In 1908, the Booth family moved to their new home, Cranbrook House, which was designed by renowned Detroit architect Albert Kahn. In 1950, Brian Hone resigned from his position as director of Cranbrook to become director of the Melbourne Grammar School, a role he held until his retirement in 1970. Although the endowments provided by the Boots remained intact after their death in the late 1940s, the additional donations they frequently made to Cranbrook institutions ceased and the community's financial situation weakened. As a result, the middle grades were reorganized as Cranbrook Kingswood High School with two gender-specific programs located on two separate campuses.
To help supplement their educational offerings, Cranbrook also began offering Spires online English language tutors to students in need of extra support. The statutes of the CEC required that the community be composed of three divisions of the Cranbrook Institute of Science, the Cranbrook Academy of Art and the Cranbrook schools, each led by a director who, in consultation with a divisional board of governors, reported to the administrative officer of the CEC, the president of the Community. Cranbrook is renowned for its architecture in the style of the Arts and Crafts Movement by principal architects Albert Kahn and Eliel Saarinen. Brian Hone began as director at Cranbrook in August 1940 and, in 1948, founded the English Teachers Group, which revised the English curriculum in New South Wales. Mr.
Hewan was offered the position of director at Cranbrook in November 1950 and arrived in Australia in April 1951. An obvious solution to the difficult fiscal situation Cranbrook faced was to change how it did business. The Cranbrook Art Museum maintains a contemporary art collection that includes works by Harry Bertoia, Maija Grotell, Carl Milles, Robert Motherwell, Andy Warhol and Roy Lichtenstein. After almost 100 years of tradition, the name Cranbrook has become synonymous with providing every child with an opportunity to develop their personal strengths and talents in an environment that is both supportive and enriching. Today, Cranbrook schools include a blended high school, separate high schools for boys and girls from Kingswood and Brookside Lower School.By then, the Booth had begun to seriously consider establishing educational institutions in Cranbrook.

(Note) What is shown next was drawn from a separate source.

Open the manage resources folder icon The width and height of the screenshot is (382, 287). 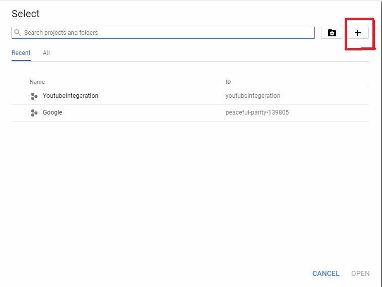tap(332, 33)
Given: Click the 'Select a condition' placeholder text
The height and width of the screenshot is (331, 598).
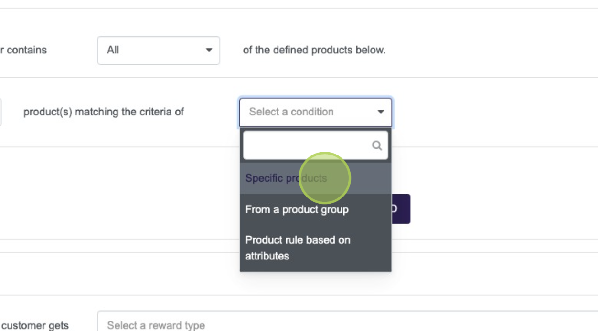Looking at the screenshot, I should tap(291, 112).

Brookside School Cranbrook, Cranbrook School (for boys), Kingswood School Cranbrook (for girls), Cranbrook Academy of Art, Cranbrook Institute of Science and Christ Church Cranbrook are all part of this educational system. Established in 1518 as Queen Elizabeth Grammar School, Cranbrook School is a state-funded boarding school and mixed day elementary school located in the market town of Cranbrook, Kent, England. Building largely on plans drawn up by George Booth, teams of landscape architects, farmers, gardeners and workers were hired to transform Cranbrook's abandoned fields into a beautiful rural estate and functioning farm.